Top of Study text
ISLAMABAD: Around 40 prominent ulema, belonging to all schools of thought, have endorsed the concept of birth spacing as a mean to save the life of a mother and child.

Participating in a meeting organised by the Population Council in collaboration with the United Nations Population Fund (UNFPA) on Tuesday, they were unanimous in their views that birth spacing should be considered as a basic right of mothers to ensure their health.

According to health experts, birth spacing helps a woman recover from the nutritional deficiency caused by pregnancy, and short birth intervals increases neonatal mortality rate.

They stress that it is beneficial for the health of women to have the first child late and give three to five years space in pregnancy.

The religious scholars also endorsed the contraceptive methods prescribed by medical practitioners.

Imam Badshahi Masjid and Chairman Interfaith Council for Peace and Harmony Maulana Abdul Kabir Azad said Islam had given high status to women especially mothers but they did not get that status in the society which was against the teachings of Islam.

“It is a tragedy that mother and infants die because of repeated and closely-spaced pregnancies. The Holy Quran clearly says that mothers should breastfeed their children for two years so as to allow them to space pregnancies,” he said.

“According to Islamic teachings if we save one life it is equal to saving the entire humanity. Death of mothers due to pregnancy-related complications should not be ignored,” he said.
Bottom of Study text
Questions ->
1) Name every organization or institution mentioned in the news item on birth spacing.
2) Summarize the news item on birth spacing in two sentences.
3) Carry on the news item on birth spacing from its last sentence.
Top of Raw data
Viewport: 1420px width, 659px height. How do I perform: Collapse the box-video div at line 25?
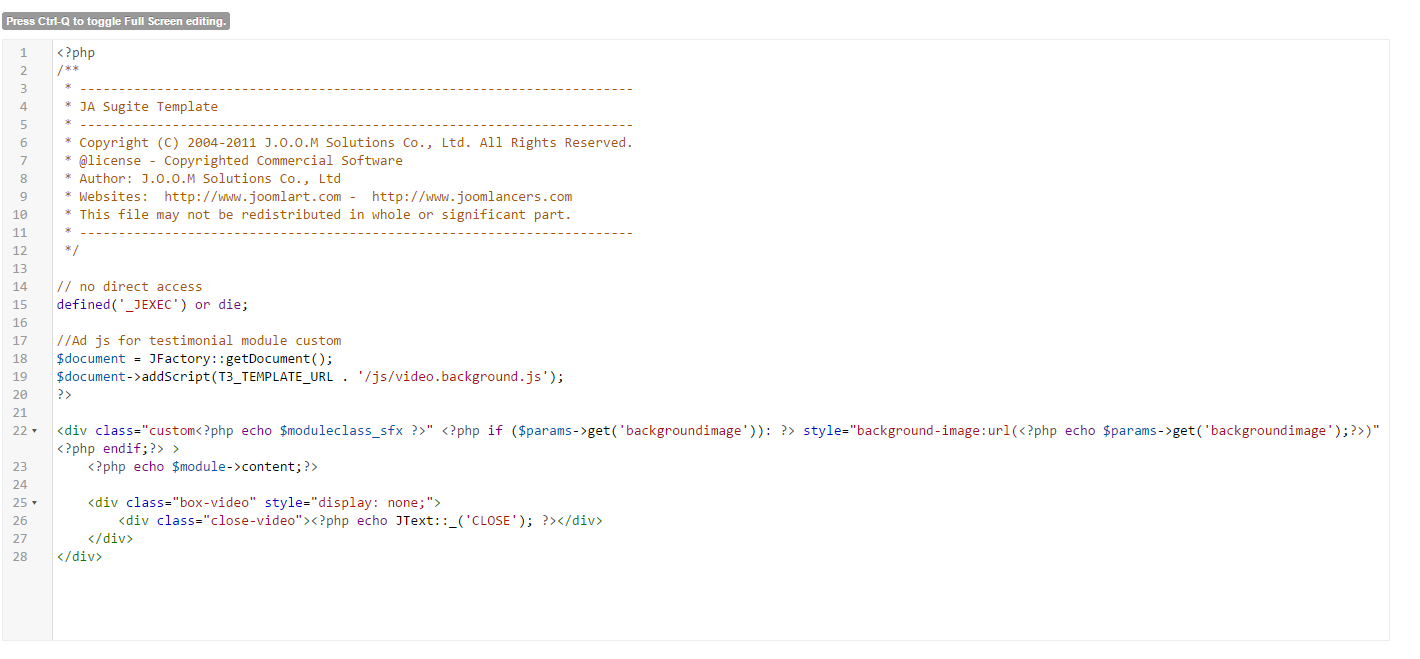(35, 503)
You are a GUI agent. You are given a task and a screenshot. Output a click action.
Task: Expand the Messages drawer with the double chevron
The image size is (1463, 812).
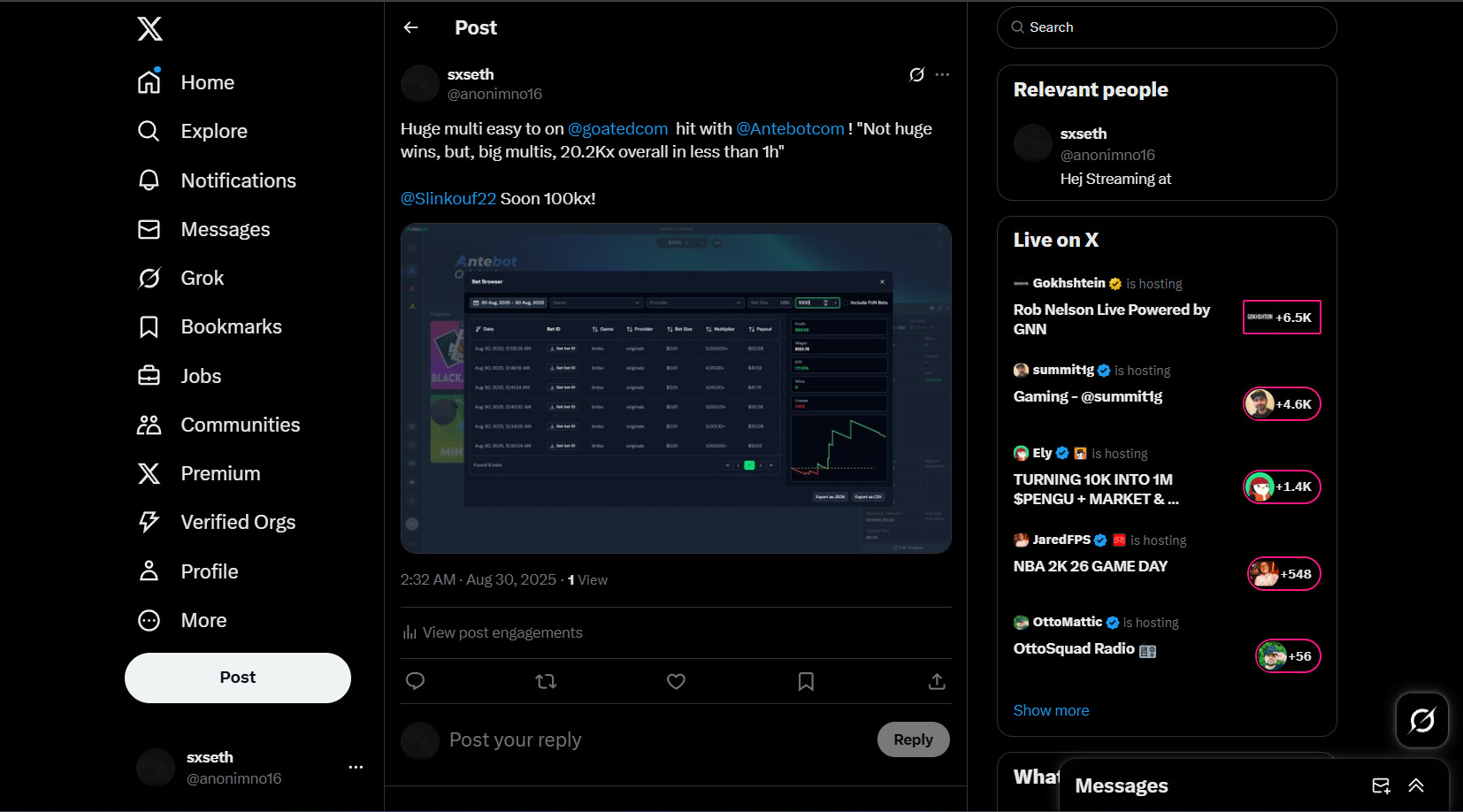pos(1416,785)
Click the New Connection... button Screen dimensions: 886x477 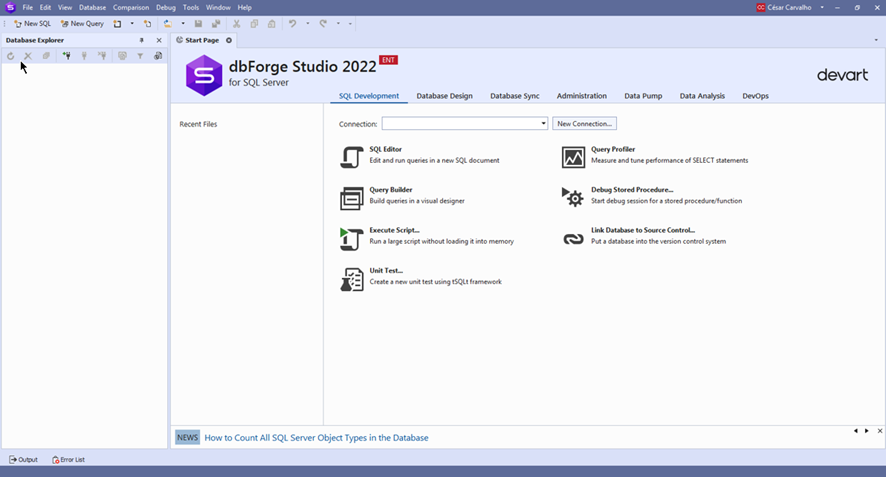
Bottom of Raw data
Answers in order ->
1)
Population Council
United Nations Population Fund (UNFPA)
Badshahi Masjid
Interfaith Council for Peace and Harmony

2) At a meeting in Islamabad organized by the Population Council with the UNFPA, around 40 ulema from all schools of thought endorsed birth spacing as a basic right of mothers and endorsed the contraceptive methods prescribed by medical practitioners. Maulana Abdul Kabir Azad said that mothers and infants die from repeated, closely spaced pregnancies and that the Holy Quran's instruction to breastfeed for two years allows mothers to space their pregnancies.

3)
Former federal minister Javed Jabbar said a number of Muslim countries had achieved success in improving their health indicators by involving religious leaders in health promotion activities.

“Turkey, Indonesia, Malaysia, Kuwait and even Bangladesh have better health indicators compared to Pakistan,” he said.

“In Pakistan, population welfare was ignored by most of governments. There are only 3,000 population welfare outlets all over the country but even those outlets face problem of staff and other issues,” he said.

Mr Jabbar said there were 19,000 health outlets in Pakistan i.e. rural health centres and basic health units, but they did not provide facility of population welfare.

“Federal and provincial governments should provide the facility of population welfare from health outlets,” he said.

Earlier, Director Programmes, Population Council, Dr Ali Mohammad Mir in his briefing said as many as 13,000 mothers die every year due to complications during pregnancy.

Talking to Dawn, Mr Ali said religious scholars had different views on family planning but they were unanimous that birth spacing was allowed for the health of the mother.